A COPEL firmou também parceria com centros científicos para efetuar

levantamento e estudos da região, compreendendo espécies animais e vegetais que

vivem no Rio Iguaçu, composição da flora da região e identificações de plantas

medicinais, para subsidiar o trabalho de preservação da fauna e da flora.

Depois de um amplo estudo sobre o impacto que a construção da usina

causaria ao município, aos desapropriados bem como a questão ambiental, em 1995

começou a construção da usina, que culminou em sua inauguração no ano de 1999.

A Companhia adotou soluções bastante eficazes para diminuir os impactos e ampliar

os benefícios à região, resultando na realização de 26 programas de compensação

de impactos ambientais, ajudando a melhorar a qualidade de vida das comunidades.

As famílias atingidas foram reassentadas após organização e luta coletiva por meio

da CRABI.

O processo de construção da Usina Governador José Richa, o

deslocamento populacional de atingidos e os impactos socioambientais foram temas

abordados com os alunos por meio do projeto PDE. Para a pesquisa utilizamos

material impresso, pesquisa de campo, entrevistas e realizamos visitas com os

alunos. A partir da coleta dos dados, os alunos puderam avaliar dimensões que

envolvem uma construção deste porte. A pesquisa resultou na coleta de dados que

sustentaram todo o trabalho realizado em sala de aula com os alunos.

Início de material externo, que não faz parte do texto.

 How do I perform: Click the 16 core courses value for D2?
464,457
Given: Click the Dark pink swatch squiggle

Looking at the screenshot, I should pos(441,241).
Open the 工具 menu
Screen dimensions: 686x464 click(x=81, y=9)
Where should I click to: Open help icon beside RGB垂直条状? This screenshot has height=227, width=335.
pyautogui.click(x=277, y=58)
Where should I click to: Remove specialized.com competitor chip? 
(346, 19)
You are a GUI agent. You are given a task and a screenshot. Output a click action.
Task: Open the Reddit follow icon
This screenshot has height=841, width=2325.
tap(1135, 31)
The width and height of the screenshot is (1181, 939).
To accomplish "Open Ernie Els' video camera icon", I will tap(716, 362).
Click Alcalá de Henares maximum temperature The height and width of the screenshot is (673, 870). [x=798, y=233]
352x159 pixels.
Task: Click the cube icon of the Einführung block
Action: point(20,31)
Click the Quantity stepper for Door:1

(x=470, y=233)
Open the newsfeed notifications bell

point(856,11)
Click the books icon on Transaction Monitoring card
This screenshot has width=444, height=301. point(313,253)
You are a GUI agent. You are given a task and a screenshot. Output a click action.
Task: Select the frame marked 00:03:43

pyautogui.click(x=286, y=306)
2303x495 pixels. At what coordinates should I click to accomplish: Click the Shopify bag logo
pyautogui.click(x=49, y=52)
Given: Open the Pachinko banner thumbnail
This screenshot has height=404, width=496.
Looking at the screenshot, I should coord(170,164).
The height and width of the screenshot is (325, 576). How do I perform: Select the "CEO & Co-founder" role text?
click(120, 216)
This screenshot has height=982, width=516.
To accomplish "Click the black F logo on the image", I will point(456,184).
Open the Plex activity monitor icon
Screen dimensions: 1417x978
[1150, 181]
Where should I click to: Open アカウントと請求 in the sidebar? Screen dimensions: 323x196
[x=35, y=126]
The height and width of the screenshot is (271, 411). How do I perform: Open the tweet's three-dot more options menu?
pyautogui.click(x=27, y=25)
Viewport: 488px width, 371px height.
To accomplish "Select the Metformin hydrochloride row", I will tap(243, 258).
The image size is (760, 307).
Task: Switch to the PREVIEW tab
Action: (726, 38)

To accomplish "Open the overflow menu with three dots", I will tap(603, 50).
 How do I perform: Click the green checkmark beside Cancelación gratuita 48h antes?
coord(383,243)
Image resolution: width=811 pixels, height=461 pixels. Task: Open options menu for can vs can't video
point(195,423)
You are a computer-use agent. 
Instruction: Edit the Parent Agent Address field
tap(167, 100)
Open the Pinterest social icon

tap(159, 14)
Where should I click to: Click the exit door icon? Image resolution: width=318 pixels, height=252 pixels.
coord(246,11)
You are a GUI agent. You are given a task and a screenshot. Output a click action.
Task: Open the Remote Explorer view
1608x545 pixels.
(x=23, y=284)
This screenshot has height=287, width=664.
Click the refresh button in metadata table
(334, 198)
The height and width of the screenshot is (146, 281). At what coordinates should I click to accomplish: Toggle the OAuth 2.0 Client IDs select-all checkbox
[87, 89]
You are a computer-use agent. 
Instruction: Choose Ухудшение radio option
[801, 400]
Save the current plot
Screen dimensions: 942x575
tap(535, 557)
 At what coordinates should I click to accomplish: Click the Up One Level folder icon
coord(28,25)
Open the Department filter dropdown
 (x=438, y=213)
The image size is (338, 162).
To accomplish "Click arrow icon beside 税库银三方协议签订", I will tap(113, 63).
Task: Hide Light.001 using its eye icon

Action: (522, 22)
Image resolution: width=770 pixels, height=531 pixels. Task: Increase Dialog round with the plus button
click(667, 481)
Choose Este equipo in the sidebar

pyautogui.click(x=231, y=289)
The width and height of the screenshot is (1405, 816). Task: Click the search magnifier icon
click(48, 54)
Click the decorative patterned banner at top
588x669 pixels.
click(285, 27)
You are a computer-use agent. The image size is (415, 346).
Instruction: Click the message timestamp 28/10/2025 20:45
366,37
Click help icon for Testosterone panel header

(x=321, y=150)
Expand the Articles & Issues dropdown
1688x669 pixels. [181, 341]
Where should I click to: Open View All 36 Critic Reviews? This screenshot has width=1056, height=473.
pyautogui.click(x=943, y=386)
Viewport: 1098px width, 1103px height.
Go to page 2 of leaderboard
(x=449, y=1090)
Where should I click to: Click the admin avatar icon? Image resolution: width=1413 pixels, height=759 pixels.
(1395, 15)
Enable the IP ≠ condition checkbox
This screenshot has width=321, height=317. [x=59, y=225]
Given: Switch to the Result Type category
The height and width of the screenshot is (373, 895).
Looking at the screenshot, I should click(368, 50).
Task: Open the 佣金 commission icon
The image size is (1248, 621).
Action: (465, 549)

A partir dos dados coletados podemos concluir que ocorreu uma recriação

no modo de vida das comunidades, pois os reassentados tiveram que se adaptar a

novos costumes, algumas relações de vizinhança ainda permanece e outras formas

recriadas, percebe-se também que houve um esforço para viabilizar a permanência

das famílias no campo, com ênfase na produção da pequena propriedade familiar.

Como conclusão dos debates acerca do tema de estudo, podemos afirmar

que, como em qualquer grande obra, a construção da Usina Hidrelétrica Governador

José Richa trouxe benefícios como também causou impactos ambientais e sociais a

população e ao nosso município. Entre estes impactos negativos, podemos citar: a

diminuição da população do município, a diminuição de terras produtivas, declínio da

pecuária com consequente perda para o comércio local.

Devido à construção da usina, o município desenvolveu atividades

relacionadas ao turismo após a formação do lago. Atualmente há inúmeras

construções lindeiras pertencente a pessoas de outros municípios, que vem à cidade

nos fins de semana e feriados e movimentam o comércio local. Contamos também

com a presença de turistas que frequentam as praias artificiais do município,

desenvolvendo a economia local. Numa outra direção, observa-se a valorização das

terras do município, sem contar que com a construção da barragem ocorreu o

ligamento, do Sudoeste ao Oeste do Paraná, encurtando caminho e facilitando o

deslocamento.

Em relação aos atingidos, podemos ressaltar que grande parte dos

reassentados foram indenizados com quantia de terra superiores a que possuíam,

além de estrutura de moradia e trabalho de qualidade superior em relação ao que

tinham anteriormente, como evidenciam as entrevistas realizadas e as observações

registradas durante trabalho de campo.